Residue centric cartbonded

jflat06 commented 1 year ago

This PR reworks cartbonded to use the new res-centric paradigm.

The overall flow of the calculation is as follows:

Generate a list of angles/lengths/torsions (subgraphs) for each block type.
Read the parameters from the cartbonded database and associate them with the block types.
Pack all of these together into tensors. The subgraphs are simply concatenated while the parameters are stuffed into a hash table with the keys being tuples of unique atom ids, and the values being the parameter values.
Pass this off to the C++.
For each residue, iterate over all subgraphs (angles/lengths/torsions) for that block type, get the unique atom ids of the atoms involved, and do a lookup in the hash table to see if there is a set of parameters for that group of atoms. If there is, accumulate it onto the result.
Also iterate over the inter-residue subgraphs and accumulate the results of any matching set of atoms.

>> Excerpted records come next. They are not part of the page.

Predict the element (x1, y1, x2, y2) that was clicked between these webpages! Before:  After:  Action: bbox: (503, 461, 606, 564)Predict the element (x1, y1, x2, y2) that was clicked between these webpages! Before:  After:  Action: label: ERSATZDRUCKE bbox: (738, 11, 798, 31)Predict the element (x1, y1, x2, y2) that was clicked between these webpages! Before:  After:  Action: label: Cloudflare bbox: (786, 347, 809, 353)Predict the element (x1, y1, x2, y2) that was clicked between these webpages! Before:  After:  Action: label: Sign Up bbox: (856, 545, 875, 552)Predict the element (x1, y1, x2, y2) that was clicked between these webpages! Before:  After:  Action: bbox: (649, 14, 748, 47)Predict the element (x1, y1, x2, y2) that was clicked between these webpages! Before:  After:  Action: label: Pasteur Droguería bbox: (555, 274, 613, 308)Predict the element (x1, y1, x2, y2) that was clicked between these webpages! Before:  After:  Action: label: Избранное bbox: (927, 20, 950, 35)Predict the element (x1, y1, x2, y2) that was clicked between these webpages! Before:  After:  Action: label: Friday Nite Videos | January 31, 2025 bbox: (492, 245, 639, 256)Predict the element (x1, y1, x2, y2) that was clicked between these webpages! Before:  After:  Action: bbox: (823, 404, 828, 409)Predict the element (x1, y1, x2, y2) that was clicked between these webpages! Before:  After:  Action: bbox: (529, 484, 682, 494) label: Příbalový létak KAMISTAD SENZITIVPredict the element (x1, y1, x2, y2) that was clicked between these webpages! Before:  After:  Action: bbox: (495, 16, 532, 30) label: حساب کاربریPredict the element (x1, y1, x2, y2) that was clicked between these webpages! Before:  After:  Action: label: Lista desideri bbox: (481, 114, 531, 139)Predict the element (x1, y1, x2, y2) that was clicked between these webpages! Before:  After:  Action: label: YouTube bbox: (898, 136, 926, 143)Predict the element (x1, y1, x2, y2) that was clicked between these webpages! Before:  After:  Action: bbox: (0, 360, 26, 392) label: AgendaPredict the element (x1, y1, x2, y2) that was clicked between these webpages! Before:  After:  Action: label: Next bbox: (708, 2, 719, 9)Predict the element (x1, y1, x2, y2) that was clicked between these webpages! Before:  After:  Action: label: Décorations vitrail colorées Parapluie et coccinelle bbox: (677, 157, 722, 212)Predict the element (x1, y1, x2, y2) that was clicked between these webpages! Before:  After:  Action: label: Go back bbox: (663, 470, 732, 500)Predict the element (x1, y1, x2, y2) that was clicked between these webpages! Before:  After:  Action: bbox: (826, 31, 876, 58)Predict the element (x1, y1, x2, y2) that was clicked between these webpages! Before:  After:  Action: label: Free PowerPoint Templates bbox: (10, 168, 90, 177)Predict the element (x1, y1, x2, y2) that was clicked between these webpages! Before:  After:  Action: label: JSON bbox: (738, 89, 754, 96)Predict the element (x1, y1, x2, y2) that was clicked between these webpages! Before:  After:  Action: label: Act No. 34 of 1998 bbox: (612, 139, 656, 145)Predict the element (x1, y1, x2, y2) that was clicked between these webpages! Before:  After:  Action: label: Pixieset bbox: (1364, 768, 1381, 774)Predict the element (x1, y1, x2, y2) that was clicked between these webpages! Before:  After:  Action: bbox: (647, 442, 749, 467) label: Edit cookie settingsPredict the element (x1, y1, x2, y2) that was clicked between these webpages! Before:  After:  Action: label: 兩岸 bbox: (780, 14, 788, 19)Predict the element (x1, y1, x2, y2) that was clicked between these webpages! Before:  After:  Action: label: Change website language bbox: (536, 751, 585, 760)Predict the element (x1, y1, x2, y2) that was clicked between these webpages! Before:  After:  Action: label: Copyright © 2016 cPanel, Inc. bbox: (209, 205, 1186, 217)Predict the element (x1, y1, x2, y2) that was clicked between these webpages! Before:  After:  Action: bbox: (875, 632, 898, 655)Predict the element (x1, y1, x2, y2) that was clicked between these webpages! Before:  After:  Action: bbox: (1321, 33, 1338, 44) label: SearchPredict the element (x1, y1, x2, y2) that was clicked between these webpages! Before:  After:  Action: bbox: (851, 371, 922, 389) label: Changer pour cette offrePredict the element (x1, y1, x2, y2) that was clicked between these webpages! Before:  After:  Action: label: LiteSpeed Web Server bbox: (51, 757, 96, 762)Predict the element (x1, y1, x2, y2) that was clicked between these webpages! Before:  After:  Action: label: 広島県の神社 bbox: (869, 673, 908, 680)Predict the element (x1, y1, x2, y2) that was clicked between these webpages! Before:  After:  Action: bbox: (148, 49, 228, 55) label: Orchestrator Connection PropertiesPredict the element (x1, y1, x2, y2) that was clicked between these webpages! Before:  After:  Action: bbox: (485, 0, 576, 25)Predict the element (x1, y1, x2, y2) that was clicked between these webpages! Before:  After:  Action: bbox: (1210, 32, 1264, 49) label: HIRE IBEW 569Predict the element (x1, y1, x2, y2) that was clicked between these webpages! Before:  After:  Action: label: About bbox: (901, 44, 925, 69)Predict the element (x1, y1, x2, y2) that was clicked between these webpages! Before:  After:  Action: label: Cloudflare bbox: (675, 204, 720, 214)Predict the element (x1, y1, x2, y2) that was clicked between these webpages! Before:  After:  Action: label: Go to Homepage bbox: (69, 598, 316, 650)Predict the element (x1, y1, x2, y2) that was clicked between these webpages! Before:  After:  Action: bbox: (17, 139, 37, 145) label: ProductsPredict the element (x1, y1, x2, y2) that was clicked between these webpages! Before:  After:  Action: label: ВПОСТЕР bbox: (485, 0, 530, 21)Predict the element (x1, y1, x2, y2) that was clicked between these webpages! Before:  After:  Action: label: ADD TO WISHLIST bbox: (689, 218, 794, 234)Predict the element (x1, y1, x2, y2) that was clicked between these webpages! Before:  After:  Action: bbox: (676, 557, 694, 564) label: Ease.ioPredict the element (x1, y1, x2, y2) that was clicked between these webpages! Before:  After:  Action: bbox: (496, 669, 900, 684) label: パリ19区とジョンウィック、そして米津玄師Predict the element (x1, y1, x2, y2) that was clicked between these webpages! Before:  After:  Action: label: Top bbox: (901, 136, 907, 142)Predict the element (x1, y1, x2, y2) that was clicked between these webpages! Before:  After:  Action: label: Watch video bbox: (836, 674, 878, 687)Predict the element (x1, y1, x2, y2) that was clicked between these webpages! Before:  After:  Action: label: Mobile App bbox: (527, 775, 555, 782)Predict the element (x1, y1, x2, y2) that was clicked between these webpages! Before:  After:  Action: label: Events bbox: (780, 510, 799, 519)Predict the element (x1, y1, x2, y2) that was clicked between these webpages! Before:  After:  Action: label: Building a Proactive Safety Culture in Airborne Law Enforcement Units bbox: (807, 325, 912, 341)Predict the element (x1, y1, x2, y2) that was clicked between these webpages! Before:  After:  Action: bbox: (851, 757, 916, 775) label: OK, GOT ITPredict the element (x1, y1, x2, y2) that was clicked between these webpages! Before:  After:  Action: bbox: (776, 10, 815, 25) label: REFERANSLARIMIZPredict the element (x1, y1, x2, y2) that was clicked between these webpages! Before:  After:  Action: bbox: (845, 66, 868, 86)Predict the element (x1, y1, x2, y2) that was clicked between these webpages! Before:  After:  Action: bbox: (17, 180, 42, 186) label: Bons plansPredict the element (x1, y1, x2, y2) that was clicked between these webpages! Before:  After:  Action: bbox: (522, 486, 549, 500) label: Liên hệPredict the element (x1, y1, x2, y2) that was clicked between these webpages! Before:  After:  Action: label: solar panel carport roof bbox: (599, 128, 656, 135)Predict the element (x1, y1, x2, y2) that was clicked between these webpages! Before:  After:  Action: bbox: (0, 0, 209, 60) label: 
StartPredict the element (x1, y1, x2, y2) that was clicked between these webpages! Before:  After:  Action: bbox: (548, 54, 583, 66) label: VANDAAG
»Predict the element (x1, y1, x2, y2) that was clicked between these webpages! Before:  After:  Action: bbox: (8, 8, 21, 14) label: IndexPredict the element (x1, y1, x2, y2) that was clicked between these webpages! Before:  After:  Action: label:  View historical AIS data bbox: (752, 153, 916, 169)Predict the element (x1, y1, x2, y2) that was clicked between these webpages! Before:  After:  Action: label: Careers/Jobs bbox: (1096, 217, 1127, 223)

To accomplish the above, several systems were added:

atom_unique_ids were added to the AtomTypeDependentTerm. AtomTypeDependentTerm iterates over all block types and generates a table with entries for the res-type specific atom id (ALA:C) and the wildcard variant (WILDCARD:C). This way every atom has a unique ID in a global indexing scheme across all atoms in the pose. These unique ids are used to form the keys in our hash table, which lets us do lookups in the C++ code based on the types of the atoms involved in a particular subgraph.
atom_paths_from_conn were added to RefinedResidueType. This is similar to the existing atom_downstream_of_conn, except that it provides the full graph coming from that connection rather than just the mainline atoms. This is needed because some of our cartbonded terms apply to residue-spanning torsions that involve non-mainline atoms.

Lastly, I changed the database format. I have changed the old database to have an "old" suffix. It should be trivial to remove when we remove non-res-centric code.

jflat06 commented 1 year ago

A design question for either of you -

Right now I kept the atom identifiers in the yaml file the same - they just use the generic atom names. This means that I have to do the work to make the unique (res-specific) atom IDs and the wildcard IDs. It also means that I have to deduce when a param crosses the residue boundary. (C-N)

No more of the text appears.